Florø Sportsklubb is a Norwegian sports club from the town of Florø which is located in Kinn Municipality, Vestland county, Norway. It has sections for association football, team handball and swimming.
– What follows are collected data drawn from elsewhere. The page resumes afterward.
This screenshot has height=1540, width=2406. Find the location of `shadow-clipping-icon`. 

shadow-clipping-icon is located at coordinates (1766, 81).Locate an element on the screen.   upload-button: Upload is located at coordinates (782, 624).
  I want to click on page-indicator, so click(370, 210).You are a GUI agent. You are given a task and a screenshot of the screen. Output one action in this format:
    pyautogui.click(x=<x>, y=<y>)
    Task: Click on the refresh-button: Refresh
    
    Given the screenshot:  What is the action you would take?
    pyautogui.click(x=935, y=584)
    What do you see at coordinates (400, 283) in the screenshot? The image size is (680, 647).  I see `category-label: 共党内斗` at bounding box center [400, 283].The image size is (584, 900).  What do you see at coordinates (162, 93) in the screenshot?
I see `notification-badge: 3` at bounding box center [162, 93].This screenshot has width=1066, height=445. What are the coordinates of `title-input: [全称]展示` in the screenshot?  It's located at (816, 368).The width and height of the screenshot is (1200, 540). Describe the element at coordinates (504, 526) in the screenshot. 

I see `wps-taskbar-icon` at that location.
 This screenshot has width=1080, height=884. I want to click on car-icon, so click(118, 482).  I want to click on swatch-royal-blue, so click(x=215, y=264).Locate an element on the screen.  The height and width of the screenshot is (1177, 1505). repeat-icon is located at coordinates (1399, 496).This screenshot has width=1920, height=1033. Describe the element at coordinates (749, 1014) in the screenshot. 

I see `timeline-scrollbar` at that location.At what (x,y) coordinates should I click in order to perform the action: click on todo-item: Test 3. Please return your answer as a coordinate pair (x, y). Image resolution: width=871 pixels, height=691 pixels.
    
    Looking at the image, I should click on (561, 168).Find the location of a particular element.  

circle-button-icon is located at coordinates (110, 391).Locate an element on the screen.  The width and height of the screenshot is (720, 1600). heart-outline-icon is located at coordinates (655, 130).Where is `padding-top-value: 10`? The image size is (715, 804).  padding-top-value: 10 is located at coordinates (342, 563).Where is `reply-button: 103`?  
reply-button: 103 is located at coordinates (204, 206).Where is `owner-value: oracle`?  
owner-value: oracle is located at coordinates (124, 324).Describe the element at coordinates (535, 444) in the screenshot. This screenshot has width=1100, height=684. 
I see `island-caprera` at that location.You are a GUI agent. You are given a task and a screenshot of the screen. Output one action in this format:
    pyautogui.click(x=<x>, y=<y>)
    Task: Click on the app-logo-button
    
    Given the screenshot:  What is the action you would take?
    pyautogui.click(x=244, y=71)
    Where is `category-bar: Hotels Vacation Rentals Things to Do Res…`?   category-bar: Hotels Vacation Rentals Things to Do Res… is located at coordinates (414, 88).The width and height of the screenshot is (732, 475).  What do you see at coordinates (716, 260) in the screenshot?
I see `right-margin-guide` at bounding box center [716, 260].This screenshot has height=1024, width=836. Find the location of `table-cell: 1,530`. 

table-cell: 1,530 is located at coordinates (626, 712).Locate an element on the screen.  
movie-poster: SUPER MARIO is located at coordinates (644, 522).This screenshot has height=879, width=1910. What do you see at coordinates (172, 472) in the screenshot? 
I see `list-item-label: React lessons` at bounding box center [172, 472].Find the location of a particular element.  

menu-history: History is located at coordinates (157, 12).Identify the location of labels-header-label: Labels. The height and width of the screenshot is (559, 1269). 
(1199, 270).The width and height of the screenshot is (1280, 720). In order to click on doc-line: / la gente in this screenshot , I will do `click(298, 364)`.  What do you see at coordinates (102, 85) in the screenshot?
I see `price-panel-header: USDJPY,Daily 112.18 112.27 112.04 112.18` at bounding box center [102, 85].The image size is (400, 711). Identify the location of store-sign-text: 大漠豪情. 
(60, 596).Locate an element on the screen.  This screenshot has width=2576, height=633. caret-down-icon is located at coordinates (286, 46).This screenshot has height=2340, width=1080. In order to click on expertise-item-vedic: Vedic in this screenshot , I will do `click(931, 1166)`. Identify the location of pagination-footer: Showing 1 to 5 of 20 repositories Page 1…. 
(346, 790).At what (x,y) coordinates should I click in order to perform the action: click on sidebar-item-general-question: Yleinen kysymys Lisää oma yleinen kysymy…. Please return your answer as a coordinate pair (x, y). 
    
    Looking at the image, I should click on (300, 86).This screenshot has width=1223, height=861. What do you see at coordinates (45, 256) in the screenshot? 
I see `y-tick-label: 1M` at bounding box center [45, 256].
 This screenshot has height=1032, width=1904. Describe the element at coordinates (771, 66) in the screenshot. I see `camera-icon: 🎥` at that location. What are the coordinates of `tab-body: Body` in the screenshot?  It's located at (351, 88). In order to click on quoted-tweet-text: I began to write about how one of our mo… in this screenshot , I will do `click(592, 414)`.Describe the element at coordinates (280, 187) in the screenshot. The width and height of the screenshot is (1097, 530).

The club was founded in 1912 as Florø FK. Florø FK was later incorporated into Florø-Varg, founded in 1929. In 1945 Florø-Varg merged with Atgeir, a worker's football club founded in 1931, to form Florø SK.

==Men's football==
Florø Stadion is their home field. Their team colors are blue and black.

===History===
The men's football team currently plays in the 3. divisjon, the fourth tier of the Norwegian football league system. Florø was relegated to the 4. divisjon (fifth tier) in 2005, and promoted back to 3. divisjon in the following 2006 season. They played in 3. divisjon from 2007 to their promotion from the 2013 3. divisjon. In 2014, 2015 and 2016, the team played in the 2. divisjon. Florø won their group in the 2016 2. divisjon and was promoted to the 2017 1. divisjon where they finished in 8th position. In 2018, they were relegated to the 2. divisjon.

===Recent history===

| Season |  | Pos. | Pl. | W | D | L | GS | GA | P | Cup | Notes |
|---|---|---|---|---|---|---|---|---|---|---|---|
| 2001 | 2. divisjon | ↓ 13 | 26 | 4 | 5 | 17 | 32 | 69 | 17 | 1st round | Relegated |
| 2002 | 3. divisjon | 8 | 22 | 9 | 3 | 10 | 41 | 42 | 30 |  |  |
| 2003 | 3. divisjon | 7 | 22 | 7 | 4 | 11 | 43 | 56 | 25 | ― |  |
| 2004 | 3. divisjon | 9 | 22 | 6 | 4 | 12 | 33 | 58 | 22 | ― |  |
| 2005 | 3. divisjon | ↓ 12 | 22 | 2 | 5 | 15 | 28 | 57 | 11 | 2nd qualifying round | Relegated |
| 2006 | 4. divisjon | ↑ 1 | 16 | 14 | 1 | 1 | 66 | 16 | 43 | ― | Promoted |
| 2007 | 3. divisjon | 6 | 22 | 10 | 2 | 10 | 50 | 57 | 32 | ― |  |
| 2008 | 3. divisjon | 7 | 22 | 8 | 5 | 9 | 34 | 48 | 29 | 1st qualifying round |  |
| 2009 | 3. divisjon | 10 | 22 | 6 | 3 | 13 | 36 | 70 | 21 | 2nd qualifying round |  |
| 2010 | 3. divisjon | 6 | 22 | 9 | 5 | 8 | 30 | 40 | 32 | 1st qualifying round |  |
| 2011 | 3. divisjon | 11 | 26 | 10 | 3 | 13 | 51 | 49 | 33 | 1st qualifying round |  |
| 2012 | 3. divisjon | 2 | 26 | 17 | 3 | 6 | 74 | 35 | 54 | 2nd round |  |
| 2013 | 3. divisjon | ↑ 1 | 24 | 19 | 4 | 1 | 89 | 26 | 61 | 2nd round | Promoted |
| 2014 | 2. divisjon | 6 | 26 | 9 | 10 | 7 | 53 | 49 | 37 | 3rd round |  |
| 2015 | 2. divisjon | 6 | 26 | 11 | 6 | 9 | 43 | 32 | 39 | 1st round |  |
| 2016 | 2. divisjon | ↑ 1 | 26 | 21 | 4 | 1 | 78 | 22 | 67 | 1st round | Promoted |
| 2017 | 1. divisjon | 8 | 30 | 10 | 8 | 12 | 42 | 46 | 38 | 4th round |  |
| 2018 | 1. divisjon | ↓ 15 | 30 | 8 | 3 | 19 | 27 | 59 | 27 | 2nd round | Relegated |
| 2019 | 2. divisjon | 7 | 26 | 9 | 8 | 9 | 36 | 41 | 35 | 2nd round |  |
| 2020 | 2. divisjon | 10 | 13 | 4 | 2 | 7 | 26 | 25 | 14 | Cancelled |  |
| 2021 | 2. divisjon | ↓ 12 | 26 | 5 | 3 | 18 | 29 | 63 | 18 | 2nd round | Relegated |
| 2022 | 3. divisjon | 4 | 26 | 15 | 4 | 7 | 53 | 27 | 49 | 1st round |  |

Source:

==Florø SK2==
In some seasons, a reserve squad, Florø SK2, has been one of the Norwegian reserve football teams to compete in the lower tiers of the Norwegian football league system. While Florø SK2 competed in the 2019 4. divisjon (fifth-level of Norwegian football), as of December 2020, the reserve club's page on the Florø SK official website is blank.